“I’ll help you,” said Plantat, “that will be a quicker way.”
They lifted the top of the bed and set it on the floor, at the same time raising the curtains.
“Hum!” cried M. Lecoq, “was I right?”
“True,” said M. Domini, surprised, “the bed is rumpled.”
“Yes; and yet no one has lain in it.”
“But—” objected M. Courtois.
“I am sure of what I say,” interrupted the detective. “The sheets, it is true, have been thrown back, perhaps someone has rolled about in the bed; the pillows have been tumbled, the quilts and curtains ruffled, but this bed has not the appearance of having been slept in.

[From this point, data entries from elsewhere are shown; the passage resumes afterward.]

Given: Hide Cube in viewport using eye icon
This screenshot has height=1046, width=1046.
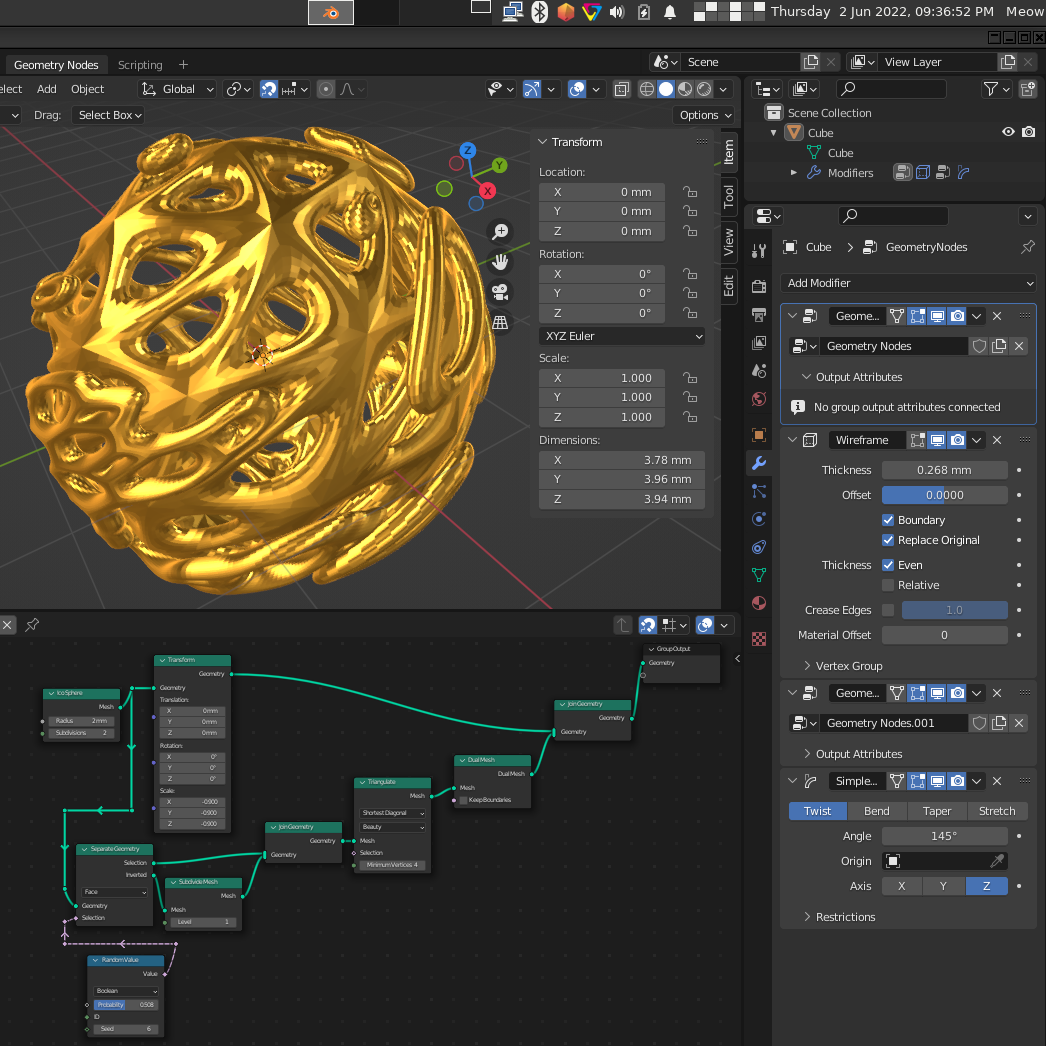Looking at the screenshot, I should tap(1008, 133).
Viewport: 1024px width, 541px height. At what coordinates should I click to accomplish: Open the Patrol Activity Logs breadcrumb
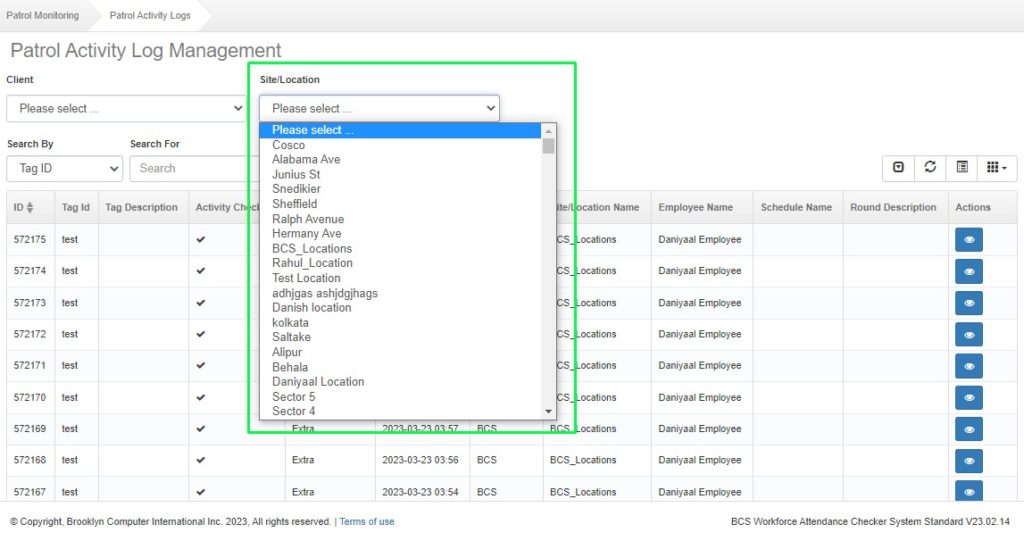click(x=152, y=16)
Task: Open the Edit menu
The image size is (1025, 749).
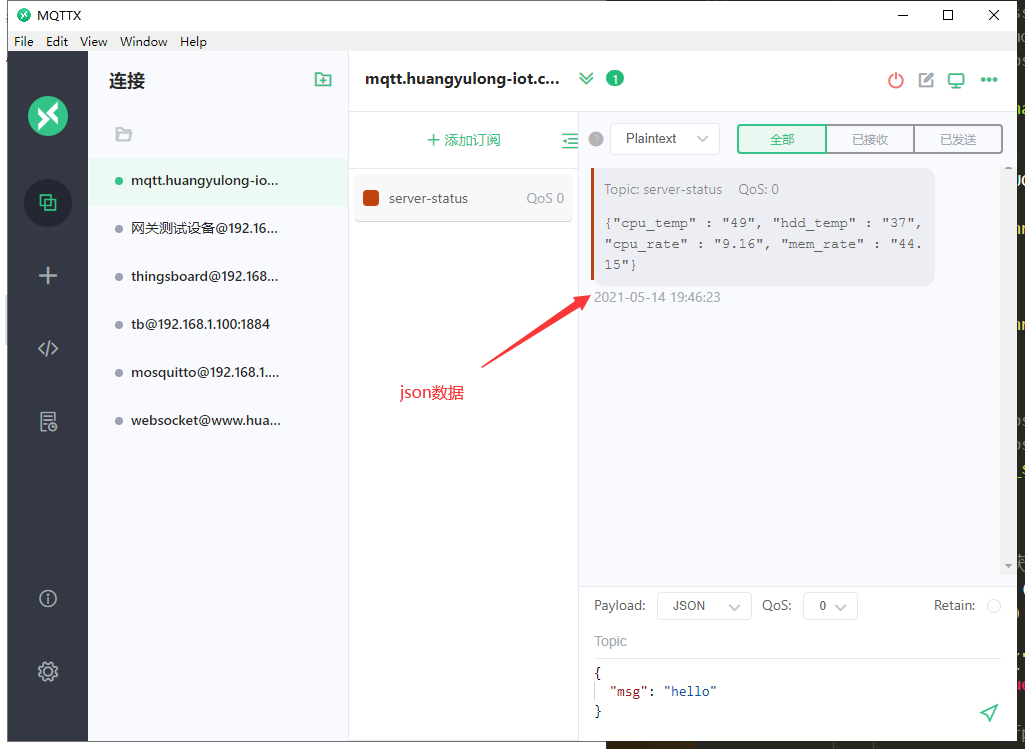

It is, perhaps, more difficult to rumple up a bed than to put it in order again. To make it up, the coverings must be taken off, and the mattresses turned. To disarrange it, one must actually lie down in it, and warm it with the body. A bed is one of those terrible witnesses which never misguide, and against which no counter testimony can be given. Nobody has gone to bed in this—”
“The countess,” remarked Plantat, “was dressed; but the count might have gone to bed first.”
“No,” answered M. Lecoq, “I’ll prove to the contrary. The proof is easy, indeed, and a child of ten, having heard it, wouldn’t think of being deceived by this intentional disorder of the bedclothes.”
M. Lecoq’s auditors drew up to him. He put the coverings back upon the middle of the bed, and went on:
“Both of the pillows are much rumpled, are they not? But look under the bolster—it is all smooth, and you find none of those wrinkles which are made by the weight of the head and the moving about of the arms. That’s not all; look at the bed from the middle to the foot. The sheets being laid carefully, the upper and under lie close together everywhere. Slip your hand underneath—there—you see there is a resistance to your hand which would not occur if the legs had been stretched in that place. Now Monsieur de Tremorel was tall enough to extend the full length of the bed.”
This demonstration was so clear, its proof so palpable, that it could not be gainsaid.
“This is nothing,” continued M. Lecoq. “Let us examine the second mattress. When a person purposely disarranges a bed, he does not think of the second mattress.”
He lifted up the upper mattress, and observed that the covering of the under one was perfectly even.
“H’m, the second mattress,” muttered M. Lecoq, as if some memory crossed his mind.
“It appears to be proved,” observed the judge, “that Monsieur de Tremorel had not gone to bed.”
“Besides,” added the doctor, “if he had been murdered in his bed, his clothes would be lying here somewhere.”
“Without considering,” suggested M. Lecoq, “that some blood must have been found on the sheets. Decidedly, these criminals were not shrewd.”
“What seems to me surprising,” M. Plantat observed to the judge, “is that anybody would succeed in killing, except in his sleep, a young man so vigorous as Count Hector.”